Так же, как любой город, Сакраменто обладал своей особенной красотой и очарованием. Но для занятого собственными заботами, уставшего путника, прибывшего в столь поздний час, ищущего дешевый мотель, столица штата казалась скучным и унылым местом.
Съезд с автострады привел Микки в совершенно пустынный коммерческий район: ни прохожих на тротуарах, ни автомобилей на мостовой. Акры и акры бетона и стекла, которые придавливали ее к земле, несмотря на многоцветье неоновых вывесок. Яркий свет соседствовал с глубокими тенями, которые сбивали с толку, создавали средневековую атмосферу. В какой-то момент она даже приняла груду опавшей листвы в сливной канаве за кучу дохлых крыс.
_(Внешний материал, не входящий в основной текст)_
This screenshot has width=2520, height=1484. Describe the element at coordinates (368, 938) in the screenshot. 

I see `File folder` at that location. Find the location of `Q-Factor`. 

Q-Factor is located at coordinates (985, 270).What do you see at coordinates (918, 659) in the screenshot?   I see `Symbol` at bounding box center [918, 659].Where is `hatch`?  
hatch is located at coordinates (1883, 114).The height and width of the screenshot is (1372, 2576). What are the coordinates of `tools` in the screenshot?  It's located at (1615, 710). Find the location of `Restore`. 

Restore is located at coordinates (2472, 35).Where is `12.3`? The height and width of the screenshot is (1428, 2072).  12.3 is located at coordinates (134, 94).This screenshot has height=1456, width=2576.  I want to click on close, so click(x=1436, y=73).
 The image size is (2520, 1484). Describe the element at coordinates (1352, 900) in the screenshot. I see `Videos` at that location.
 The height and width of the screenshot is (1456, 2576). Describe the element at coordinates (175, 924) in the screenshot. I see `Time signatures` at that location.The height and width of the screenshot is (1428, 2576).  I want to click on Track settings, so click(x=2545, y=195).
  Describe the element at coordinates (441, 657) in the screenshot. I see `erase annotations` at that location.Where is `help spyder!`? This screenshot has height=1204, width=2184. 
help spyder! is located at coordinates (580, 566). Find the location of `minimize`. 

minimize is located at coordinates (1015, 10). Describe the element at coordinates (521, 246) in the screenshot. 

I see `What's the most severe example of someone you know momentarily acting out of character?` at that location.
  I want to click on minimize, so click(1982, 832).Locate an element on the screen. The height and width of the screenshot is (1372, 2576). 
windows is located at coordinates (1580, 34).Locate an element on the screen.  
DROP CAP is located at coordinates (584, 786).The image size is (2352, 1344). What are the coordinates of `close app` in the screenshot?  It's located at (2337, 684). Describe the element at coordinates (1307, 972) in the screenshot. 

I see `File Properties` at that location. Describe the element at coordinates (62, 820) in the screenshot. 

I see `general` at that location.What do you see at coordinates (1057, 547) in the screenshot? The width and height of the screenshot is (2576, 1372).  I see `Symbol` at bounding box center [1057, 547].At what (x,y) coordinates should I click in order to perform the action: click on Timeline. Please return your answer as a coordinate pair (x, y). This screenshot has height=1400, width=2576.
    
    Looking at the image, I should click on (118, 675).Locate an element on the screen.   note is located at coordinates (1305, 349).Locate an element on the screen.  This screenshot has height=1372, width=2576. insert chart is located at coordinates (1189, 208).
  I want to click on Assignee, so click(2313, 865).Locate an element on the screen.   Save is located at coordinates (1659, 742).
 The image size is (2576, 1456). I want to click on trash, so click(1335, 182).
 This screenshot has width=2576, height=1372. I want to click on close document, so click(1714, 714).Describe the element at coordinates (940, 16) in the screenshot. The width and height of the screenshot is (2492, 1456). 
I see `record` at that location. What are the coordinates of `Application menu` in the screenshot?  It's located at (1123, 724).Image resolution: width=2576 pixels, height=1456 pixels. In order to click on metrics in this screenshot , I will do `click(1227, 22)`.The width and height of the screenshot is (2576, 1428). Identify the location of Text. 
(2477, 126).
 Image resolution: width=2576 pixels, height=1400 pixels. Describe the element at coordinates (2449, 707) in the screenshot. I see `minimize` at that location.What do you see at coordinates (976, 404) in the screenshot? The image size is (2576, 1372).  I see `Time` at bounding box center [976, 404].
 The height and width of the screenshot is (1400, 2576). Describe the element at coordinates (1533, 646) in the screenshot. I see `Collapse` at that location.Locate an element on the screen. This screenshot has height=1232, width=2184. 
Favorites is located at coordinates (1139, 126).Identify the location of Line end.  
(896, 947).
И подумала, что скоро увидит труп человека, умершего от чумы.
Несмотря на пустынность улиц, тревога ее имела внутренние, а не внешние причины. Поездка на север заняла слишком много времени, и чуть ли не все это время было занято мыслями о том, что она может подвести Лайлани.
Наконец Микки нашла мотель, цены которого могла себе позволить, и ночной портье оказался и живым, и принадлежащим к этому столетию. Его футболка настаивала, что «ЛЮБОВЬ – ВОТ ОТВЕТ!». С маленьким зеленым сердечком вместо точки в восклицательном знаке.
Она занесла чемодан и сумку-холодильник в свой номер на первом этаже. По дороге съела только яблоко, ничего больше.
На дизайнере хозяева мотеля явно сэкономили, поэтому ни о каком подборе цветовой гаммы стен и мебели не могло быть и речи. Однако к чистоте особых претензий быть не могло: если тараканы тут и водились, то не в огромных количествах.
Она села на кровать, рядом поставила сумку-холодильник. Ледяные кубики в непромокаемых мешочках растаяли только наполовину. Кока в банках осталась холодной.